急ブレーキをかけた車のように、まず守屋警部がたたらを踏む。次に止まり切れなかった好男がこれにぶつかり、二人はもつれ合うようにしてすっ転んだ。
強かに鼻を打ち付けた守屋警部のへぶという声が、何だか蛙の鳴き声を思わせて、エイルズレトラ マステリオ(
ja2224)は笑いを堪えるので必死。
手を差し伸べて立ち上がらせてみると、守屋警部は真っ赤に鼻を晴らして玉のような涙を零していたものだから、今度こそ耐え切れずに、エイルズレトラは小さく噴き出した。
「い、一刻も早くラパンを追わねばならんのだ。待ってなどおれん!」
「いいか、まずはよーく考えろ。まず犯行前後に巨人の間を去った者いない」
粋がる好男の鼻先に指を突き付け、紺屋 雪花(
ja9315)は諭すように口を開いた。
警備のために巨人の間は完全に密室となっていたため、中でのやりとりを実際に見たわけではない。
だが、声は聞こえていた。その内容から、何が起きていたのか大よその見当はつけられるというもの。そこからできる推理もある。

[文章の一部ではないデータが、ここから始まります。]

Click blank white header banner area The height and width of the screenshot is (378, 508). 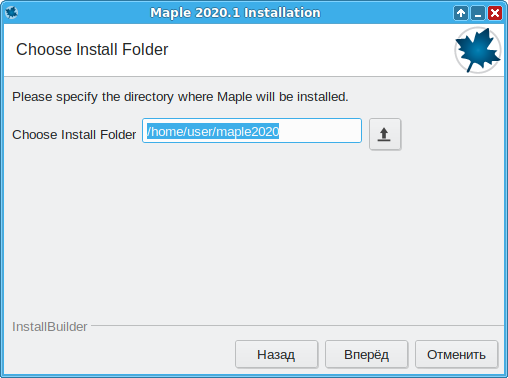coord(310,50)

「そして、巨人の右腕黄金像が運び出されたところを見た者もいない」
「ということは、つまり……」
尚も語る雪花。
身を乗り出したのは守屋警部だ。
犯人の目星がついたとすらも聞こえるような語りには、この場の誰もが無関心ではいられないだろう。
だがもったいぶっている時間はない。
「つまり、全員に容疑がある。警備に当たっている警察も同じです」
ヴァルヌス・ノーチェ(
jc0590)は言う。
噂に聞こえたマルセイユ・ラパンなる人物の代名詞とも言えるのは、その変装技術だ。
事前の調べでは、警備員に化けていたこともあれば、担当警部に化けていたこともあり、果ては依頼主に化けていたこともある。

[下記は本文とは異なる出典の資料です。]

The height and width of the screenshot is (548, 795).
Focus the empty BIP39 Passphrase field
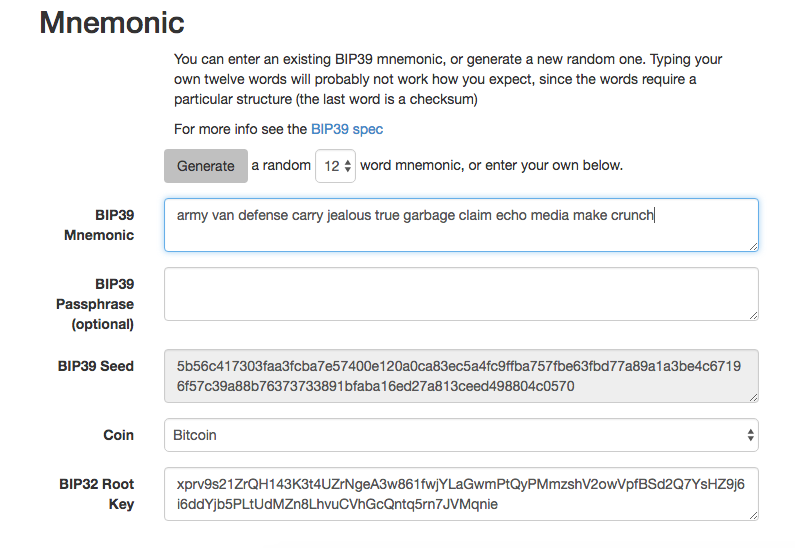point(460,294)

手口は様々で、突如床が抜けて芸術品が消えたり、芸術品が飛んで行ったり、いつの間にか偽物とすり替わっていたり……。とにかくどのような手口を用いてくるかは誰にも予想できない。
だからこそ、だ。誰がラパンなのかも分からないこの状況だからこそ、一人たりともこのミュージアムから出すわけにはいかない。
「証拠ならこれから探すから、まずは警備員も含めて一か所に集まることや。なんやきな臭い感じもするよってなぁ」
「じゃあ私が探してくるよ! なんとなーく、怪しい場所もあるからね」
黒神 未来(
jb9907)が好男と守屋警部を巨人の間へ押し込める。
その間に桜 椛(
jb7999)が手を挙げて駆け出した。
「彼女がラパンである可能性も否定できないでしょうし、僕のヒリュウに外から見張らせましょう」
「せやったら、うちが側で監視しとくで」
召喚獣を呼び出したエイルズレトラ、そして椛の後を追う未来。
こうした多重の監視であれば、いかに誰かがラパンであったとしても、何らかの対処ができるであろう。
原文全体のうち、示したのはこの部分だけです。